Citation: A. Ritter, C. Cherry, B. Dolan (2010) Unsupervised modeling of Twitter conversations. HCT-NAACL (RSS)
Internet Archive Scholar (search for fulltext): Unsupervised modeling of Twitter conversations
Download: http://www.cs.washington.edu/homes/aritter/twitter chat.pdf
Tagged: Computer Science (RSS) Twitter (RSS), LDA (RSS), dialogue acts (RSS), speech act theory (RSS)

Summary

This paper models dialog acts in Twitter conversations and presents a corpus of 1.3 million conversations. They provide a status diagram showing the likelihood of transitions between dialogue acts.
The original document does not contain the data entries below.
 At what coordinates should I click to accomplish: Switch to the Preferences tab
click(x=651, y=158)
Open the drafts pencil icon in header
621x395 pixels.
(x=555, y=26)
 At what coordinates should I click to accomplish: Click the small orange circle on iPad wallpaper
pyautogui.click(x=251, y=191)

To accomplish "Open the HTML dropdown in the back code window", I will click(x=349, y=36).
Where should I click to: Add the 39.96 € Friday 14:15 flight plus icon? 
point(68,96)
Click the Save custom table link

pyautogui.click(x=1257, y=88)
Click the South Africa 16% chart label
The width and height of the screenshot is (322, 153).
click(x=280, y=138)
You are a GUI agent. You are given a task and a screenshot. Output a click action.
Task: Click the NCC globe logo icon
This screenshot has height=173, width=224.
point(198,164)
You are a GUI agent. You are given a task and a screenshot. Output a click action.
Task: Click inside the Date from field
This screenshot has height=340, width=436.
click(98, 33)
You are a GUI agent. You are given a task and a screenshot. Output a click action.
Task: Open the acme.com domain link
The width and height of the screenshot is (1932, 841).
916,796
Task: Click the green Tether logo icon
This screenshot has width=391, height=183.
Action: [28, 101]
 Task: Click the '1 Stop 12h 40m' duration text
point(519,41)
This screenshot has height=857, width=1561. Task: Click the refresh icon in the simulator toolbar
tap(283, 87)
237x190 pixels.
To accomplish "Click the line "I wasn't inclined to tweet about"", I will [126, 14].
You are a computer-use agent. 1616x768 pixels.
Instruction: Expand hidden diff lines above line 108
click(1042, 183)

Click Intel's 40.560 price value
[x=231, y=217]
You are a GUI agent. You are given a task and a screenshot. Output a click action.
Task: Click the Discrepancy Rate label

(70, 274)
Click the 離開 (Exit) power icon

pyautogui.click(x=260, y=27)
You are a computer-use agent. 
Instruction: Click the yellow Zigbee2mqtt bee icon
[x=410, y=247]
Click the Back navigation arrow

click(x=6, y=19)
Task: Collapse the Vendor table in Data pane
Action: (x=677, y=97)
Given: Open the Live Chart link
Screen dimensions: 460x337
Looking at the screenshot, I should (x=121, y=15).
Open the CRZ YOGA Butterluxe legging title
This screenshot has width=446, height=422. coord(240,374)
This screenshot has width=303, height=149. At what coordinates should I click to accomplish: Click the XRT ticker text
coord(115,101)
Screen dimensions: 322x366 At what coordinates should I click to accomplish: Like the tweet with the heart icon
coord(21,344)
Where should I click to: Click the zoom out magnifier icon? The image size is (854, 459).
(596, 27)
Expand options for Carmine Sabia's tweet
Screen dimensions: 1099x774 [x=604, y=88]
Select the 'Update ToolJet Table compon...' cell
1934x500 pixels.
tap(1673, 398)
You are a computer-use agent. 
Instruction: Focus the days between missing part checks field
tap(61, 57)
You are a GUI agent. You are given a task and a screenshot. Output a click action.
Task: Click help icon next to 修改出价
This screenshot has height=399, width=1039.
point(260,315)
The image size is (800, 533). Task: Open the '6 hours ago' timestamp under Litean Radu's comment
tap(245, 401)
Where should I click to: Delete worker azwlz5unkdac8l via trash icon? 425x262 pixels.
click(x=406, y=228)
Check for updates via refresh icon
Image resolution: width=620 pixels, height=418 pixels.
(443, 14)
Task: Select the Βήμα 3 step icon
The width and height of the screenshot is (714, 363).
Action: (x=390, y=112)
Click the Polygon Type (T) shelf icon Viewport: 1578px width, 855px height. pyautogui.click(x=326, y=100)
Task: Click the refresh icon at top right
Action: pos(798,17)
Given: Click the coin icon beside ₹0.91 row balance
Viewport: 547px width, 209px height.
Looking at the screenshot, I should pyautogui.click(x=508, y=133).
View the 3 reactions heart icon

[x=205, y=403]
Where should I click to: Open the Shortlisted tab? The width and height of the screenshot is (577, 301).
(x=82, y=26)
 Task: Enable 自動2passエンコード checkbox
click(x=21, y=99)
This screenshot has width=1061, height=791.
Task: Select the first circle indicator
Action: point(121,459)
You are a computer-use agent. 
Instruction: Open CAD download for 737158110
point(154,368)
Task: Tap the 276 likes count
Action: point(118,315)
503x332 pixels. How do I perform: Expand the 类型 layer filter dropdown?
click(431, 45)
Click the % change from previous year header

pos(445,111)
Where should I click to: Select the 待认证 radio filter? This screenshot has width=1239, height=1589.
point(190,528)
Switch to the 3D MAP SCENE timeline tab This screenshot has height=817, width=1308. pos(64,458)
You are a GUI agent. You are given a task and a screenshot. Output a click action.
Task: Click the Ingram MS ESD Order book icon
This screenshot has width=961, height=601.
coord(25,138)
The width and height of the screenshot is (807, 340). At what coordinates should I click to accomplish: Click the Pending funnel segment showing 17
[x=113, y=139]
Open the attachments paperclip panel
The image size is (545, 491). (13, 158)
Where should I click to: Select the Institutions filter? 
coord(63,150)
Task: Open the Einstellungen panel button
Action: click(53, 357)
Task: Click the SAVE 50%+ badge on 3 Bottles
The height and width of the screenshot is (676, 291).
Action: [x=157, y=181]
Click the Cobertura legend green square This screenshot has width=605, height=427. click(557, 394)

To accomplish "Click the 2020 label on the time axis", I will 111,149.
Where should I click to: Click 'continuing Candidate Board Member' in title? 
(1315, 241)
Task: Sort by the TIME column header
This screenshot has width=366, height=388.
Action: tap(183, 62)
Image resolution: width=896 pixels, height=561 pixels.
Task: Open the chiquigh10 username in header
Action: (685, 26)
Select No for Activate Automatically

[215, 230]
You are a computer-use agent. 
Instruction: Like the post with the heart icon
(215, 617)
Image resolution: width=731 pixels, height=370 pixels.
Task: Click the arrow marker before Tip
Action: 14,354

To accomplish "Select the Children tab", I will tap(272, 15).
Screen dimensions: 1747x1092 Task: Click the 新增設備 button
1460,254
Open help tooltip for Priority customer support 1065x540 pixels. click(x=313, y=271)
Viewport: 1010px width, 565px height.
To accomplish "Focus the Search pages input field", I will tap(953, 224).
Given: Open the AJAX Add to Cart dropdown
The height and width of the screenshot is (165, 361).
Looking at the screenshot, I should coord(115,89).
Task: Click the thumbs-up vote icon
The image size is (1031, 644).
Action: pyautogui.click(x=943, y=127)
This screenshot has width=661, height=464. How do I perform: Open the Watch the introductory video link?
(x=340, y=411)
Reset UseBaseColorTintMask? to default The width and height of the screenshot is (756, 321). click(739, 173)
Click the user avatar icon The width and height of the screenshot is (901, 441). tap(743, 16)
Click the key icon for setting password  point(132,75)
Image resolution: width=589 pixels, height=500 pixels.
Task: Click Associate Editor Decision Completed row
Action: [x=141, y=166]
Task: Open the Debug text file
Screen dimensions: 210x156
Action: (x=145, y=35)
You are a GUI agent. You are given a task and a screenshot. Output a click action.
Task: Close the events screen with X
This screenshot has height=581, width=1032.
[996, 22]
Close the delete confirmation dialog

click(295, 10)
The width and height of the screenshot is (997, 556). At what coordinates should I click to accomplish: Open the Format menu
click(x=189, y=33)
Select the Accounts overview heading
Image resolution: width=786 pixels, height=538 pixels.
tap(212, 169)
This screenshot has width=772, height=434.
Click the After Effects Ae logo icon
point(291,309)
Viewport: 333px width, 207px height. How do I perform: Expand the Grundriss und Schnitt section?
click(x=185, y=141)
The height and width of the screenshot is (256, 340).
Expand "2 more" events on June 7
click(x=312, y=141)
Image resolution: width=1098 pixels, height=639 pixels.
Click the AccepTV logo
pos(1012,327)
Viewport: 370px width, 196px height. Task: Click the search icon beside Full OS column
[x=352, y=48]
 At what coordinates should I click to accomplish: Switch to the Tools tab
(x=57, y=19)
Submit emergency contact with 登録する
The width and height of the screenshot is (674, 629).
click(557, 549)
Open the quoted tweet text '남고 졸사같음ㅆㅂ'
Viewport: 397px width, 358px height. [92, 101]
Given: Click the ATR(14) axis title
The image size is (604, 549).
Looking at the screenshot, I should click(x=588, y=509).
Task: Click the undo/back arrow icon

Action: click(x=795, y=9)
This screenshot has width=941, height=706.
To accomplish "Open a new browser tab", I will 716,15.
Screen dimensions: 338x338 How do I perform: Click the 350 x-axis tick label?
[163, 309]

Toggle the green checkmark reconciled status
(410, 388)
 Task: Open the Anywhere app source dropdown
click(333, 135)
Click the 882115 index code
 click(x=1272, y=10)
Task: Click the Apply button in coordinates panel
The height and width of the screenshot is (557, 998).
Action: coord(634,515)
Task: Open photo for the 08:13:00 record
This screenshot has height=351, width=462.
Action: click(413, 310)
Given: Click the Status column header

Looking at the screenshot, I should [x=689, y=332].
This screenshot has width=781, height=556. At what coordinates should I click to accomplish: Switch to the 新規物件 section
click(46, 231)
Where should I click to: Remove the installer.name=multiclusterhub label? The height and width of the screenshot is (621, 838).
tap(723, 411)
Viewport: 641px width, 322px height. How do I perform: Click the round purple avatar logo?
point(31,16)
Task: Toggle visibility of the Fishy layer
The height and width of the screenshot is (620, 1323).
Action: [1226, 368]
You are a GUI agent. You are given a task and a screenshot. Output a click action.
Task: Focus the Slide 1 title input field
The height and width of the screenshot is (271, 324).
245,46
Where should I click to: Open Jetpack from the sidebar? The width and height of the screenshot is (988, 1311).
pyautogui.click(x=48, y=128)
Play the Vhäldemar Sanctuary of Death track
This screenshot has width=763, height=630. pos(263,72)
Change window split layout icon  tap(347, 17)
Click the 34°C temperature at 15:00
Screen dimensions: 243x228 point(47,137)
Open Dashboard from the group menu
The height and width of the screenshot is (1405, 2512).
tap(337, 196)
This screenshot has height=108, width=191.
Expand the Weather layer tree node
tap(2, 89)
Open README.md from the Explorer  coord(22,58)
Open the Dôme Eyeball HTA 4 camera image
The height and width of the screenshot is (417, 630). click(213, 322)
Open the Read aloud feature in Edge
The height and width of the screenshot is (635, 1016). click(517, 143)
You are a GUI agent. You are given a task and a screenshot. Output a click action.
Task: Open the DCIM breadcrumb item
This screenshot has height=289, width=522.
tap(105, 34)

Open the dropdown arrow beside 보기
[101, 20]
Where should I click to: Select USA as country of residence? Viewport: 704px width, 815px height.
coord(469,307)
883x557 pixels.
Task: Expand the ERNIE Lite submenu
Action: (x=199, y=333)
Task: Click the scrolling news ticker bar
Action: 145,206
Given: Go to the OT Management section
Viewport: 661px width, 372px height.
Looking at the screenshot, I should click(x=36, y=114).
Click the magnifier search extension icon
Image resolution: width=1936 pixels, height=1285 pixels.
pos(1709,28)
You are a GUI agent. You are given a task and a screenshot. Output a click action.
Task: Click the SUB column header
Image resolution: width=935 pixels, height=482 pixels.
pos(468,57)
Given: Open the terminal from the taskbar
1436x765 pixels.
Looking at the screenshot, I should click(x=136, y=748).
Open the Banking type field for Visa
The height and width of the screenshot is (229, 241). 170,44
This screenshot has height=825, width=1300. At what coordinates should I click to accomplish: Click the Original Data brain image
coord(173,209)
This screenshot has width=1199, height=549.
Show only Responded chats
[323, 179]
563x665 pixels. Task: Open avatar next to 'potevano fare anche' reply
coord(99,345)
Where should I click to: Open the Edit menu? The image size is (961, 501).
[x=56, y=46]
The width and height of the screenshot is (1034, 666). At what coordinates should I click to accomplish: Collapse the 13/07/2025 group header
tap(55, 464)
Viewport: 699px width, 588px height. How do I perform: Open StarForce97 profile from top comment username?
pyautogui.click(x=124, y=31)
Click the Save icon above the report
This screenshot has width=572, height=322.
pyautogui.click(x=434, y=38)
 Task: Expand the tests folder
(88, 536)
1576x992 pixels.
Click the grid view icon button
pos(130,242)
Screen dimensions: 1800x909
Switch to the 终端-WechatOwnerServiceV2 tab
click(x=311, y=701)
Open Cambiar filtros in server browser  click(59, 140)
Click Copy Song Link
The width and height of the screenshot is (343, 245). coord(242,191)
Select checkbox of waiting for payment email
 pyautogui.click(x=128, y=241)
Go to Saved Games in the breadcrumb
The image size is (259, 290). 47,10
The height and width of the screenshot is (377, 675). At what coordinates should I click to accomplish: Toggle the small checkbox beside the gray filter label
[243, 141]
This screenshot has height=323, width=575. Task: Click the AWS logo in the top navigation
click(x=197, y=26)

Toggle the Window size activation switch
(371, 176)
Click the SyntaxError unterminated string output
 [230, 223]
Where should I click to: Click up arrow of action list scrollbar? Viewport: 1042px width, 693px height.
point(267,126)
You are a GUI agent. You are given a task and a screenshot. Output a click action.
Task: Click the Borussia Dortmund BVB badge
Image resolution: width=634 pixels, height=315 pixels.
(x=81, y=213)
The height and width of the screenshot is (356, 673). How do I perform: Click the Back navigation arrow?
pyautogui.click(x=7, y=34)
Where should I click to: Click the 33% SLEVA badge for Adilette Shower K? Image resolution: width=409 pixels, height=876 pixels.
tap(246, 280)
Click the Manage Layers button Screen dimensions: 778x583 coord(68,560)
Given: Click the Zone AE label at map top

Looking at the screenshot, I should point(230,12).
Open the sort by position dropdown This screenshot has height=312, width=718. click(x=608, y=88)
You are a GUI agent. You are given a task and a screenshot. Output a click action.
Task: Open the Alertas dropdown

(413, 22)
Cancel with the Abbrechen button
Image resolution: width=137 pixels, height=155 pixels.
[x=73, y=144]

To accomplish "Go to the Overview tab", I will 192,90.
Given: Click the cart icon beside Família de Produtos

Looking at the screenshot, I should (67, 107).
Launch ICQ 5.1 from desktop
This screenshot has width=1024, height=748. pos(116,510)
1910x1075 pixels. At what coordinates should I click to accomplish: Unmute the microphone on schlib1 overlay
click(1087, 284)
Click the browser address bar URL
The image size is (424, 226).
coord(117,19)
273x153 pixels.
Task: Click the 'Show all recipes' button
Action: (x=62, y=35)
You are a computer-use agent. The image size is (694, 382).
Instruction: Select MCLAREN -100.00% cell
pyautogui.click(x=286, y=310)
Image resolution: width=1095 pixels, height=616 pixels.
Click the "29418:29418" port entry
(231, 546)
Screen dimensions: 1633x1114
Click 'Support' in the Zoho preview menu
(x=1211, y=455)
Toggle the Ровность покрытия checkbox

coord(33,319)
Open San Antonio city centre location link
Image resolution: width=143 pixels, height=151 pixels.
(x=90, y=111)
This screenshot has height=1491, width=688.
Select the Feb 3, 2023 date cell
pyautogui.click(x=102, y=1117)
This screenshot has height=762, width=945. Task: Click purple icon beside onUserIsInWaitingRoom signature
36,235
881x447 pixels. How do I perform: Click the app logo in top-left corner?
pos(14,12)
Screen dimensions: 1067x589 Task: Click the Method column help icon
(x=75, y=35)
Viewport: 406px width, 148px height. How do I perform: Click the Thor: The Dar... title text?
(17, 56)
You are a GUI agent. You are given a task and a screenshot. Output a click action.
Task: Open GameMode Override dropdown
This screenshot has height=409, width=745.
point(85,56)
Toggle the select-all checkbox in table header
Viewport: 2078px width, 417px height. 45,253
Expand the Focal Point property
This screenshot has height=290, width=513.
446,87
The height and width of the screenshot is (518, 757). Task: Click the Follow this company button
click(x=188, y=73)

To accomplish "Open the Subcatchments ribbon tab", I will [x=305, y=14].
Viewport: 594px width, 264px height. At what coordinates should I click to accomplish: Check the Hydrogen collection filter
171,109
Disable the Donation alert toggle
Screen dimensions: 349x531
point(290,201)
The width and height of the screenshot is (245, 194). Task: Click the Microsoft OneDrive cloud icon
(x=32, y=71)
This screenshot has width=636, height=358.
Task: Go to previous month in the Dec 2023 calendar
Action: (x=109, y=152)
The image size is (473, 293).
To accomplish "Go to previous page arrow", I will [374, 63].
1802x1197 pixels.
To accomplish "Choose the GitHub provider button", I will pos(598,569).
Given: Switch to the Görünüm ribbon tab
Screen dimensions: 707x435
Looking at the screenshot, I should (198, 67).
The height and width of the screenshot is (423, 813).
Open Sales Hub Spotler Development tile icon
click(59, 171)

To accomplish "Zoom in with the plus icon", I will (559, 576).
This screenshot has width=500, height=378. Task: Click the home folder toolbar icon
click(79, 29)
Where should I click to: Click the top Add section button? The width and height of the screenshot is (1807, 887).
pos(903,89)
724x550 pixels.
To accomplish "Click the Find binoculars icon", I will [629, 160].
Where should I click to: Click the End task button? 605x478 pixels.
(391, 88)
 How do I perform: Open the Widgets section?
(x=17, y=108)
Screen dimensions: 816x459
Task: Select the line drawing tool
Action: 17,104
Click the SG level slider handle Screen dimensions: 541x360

Transitions between dialogue acts in Twitter conversations.png

Methodology

Unsupervised LDA modelling of Twitter conversations, evaluated by held-out test conversations. Uses a conversation+topic model (segmenting post words into those that involve the topic of conversation, the dialogue act, or something else). Trained on 10,000 randomly sampled conversations (conversation length 3-6) from the corpus.

Corpus

1.3 million conversations with each conversation containing between 2 and 243 posts. In summer 2009, they selected a random sample of Twitter users by gathering 20 randomly selected posts per minute, then queried to get all their posts. Followed any replies to collect conversations. Removed non-English conversations and non-reply posts.

See also

  • Jcluster word clustering algorithm (Joshua T. Goodman. 2001. A bit of progress in language modeling. Technical report.)